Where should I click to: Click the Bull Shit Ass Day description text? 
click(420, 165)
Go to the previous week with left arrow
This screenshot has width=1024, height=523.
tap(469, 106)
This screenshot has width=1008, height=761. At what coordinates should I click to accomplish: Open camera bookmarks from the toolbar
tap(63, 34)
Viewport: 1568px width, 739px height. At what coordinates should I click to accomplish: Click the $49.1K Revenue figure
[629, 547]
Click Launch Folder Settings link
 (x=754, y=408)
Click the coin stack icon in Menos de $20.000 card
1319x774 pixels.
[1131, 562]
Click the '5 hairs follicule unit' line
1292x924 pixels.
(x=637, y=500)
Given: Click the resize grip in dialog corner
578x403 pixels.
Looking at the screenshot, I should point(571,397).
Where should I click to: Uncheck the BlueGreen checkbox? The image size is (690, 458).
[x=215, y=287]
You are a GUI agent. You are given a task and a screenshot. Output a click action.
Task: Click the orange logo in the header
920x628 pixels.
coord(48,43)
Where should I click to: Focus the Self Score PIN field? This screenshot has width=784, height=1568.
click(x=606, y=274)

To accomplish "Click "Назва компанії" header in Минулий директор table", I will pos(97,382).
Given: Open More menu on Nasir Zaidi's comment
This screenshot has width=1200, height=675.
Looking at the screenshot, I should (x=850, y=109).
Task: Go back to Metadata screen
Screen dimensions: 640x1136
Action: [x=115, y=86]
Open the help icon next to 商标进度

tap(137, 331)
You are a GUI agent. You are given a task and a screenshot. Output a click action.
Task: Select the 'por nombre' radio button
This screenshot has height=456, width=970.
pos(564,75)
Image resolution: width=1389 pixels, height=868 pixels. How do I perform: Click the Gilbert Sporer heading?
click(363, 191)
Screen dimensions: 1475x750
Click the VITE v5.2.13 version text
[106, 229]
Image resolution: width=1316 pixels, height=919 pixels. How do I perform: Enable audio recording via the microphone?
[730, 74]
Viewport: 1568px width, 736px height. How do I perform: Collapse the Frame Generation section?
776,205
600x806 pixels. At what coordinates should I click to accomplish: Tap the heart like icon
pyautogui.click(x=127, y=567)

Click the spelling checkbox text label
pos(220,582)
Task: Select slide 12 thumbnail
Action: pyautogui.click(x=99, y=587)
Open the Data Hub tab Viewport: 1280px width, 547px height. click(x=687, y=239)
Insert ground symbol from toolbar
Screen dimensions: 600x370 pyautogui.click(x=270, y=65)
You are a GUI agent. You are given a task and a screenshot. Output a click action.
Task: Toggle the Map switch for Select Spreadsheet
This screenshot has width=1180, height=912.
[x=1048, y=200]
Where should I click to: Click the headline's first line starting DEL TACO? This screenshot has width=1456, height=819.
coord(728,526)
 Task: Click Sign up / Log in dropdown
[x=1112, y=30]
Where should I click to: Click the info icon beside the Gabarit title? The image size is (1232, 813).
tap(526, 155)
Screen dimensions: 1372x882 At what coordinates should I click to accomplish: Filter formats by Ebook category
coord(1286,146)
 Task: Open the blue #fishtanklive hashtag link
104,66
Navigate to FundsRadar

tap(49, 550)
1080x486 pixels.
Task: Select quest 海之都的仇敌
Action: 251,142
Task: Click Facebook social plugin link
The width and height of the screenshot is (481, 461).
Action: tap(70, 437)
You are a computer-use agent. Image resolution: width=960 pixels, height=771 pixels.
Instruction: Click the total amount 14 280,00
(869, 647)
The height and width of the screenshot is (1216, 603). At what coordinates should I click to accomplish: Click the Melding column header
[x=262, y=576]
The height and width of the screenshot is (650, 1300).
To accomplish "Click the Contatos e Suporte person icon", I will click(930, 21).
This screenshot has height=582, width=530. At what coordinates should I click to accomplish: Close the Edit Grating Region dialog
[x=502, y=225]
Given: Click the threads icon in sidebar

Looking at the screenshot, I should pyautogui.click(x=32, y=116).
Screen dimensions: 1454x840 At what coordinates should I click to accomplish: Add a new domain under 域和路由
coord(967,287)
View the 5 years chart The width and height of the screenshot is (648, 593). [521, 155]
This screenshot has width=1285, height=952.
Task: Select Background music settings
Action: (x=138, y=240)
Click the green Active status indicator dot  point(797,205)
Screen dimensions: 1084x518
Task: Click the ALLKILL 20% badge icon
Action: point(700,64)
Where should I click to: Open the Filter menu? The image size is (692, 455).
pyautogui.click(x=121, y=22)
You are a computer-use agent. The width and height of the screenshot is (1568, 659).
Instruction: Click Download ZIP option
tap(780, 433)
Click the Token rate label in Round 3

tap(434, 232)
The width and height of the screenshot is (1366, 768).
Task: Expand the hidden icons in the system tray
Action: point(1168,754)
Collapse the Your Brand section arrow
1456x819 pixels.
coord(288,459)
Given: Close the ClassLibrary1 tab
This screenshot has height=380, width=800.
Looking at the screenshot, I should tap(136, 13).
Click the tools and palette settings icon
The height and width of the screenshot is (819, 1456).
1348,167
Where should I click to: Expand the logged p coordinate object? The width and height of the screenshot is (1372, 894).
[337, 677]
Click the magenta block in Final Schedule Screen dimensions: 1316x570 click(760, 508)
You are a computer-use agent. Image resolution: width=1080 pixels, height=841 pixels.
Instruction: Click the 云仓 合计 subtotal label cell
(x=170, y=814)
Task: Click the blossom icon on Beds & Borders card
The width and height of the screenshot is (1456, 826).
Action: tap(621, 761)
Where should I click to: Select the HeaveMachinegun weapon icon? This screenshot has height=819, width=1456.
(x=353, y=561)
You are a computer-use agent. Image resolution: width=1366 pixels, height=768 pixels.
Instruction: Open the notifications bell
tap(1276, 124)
=====
→ 練習課題: データの冒頭から「tap(63, 34)」を含む行までを、両端の行も含めてすべて書き直してください。その際、答えとして示された座標の数値だけを1.1倍に拡大し、整数に丸めてください（端数の0.5は切り上げます）。

→ 解答:
Where should I click to: Click the Bull Shit Ass Day description text? 
click(462, 182)
Go to the previous week with left arrow
This screenshot has width=1024, height=523.
tap(516, 117)
This screenshot has width=1008, height=761. At what coordinates should I click to accomplish: Open camera bookmarks from the toolbar
tap(69, 37)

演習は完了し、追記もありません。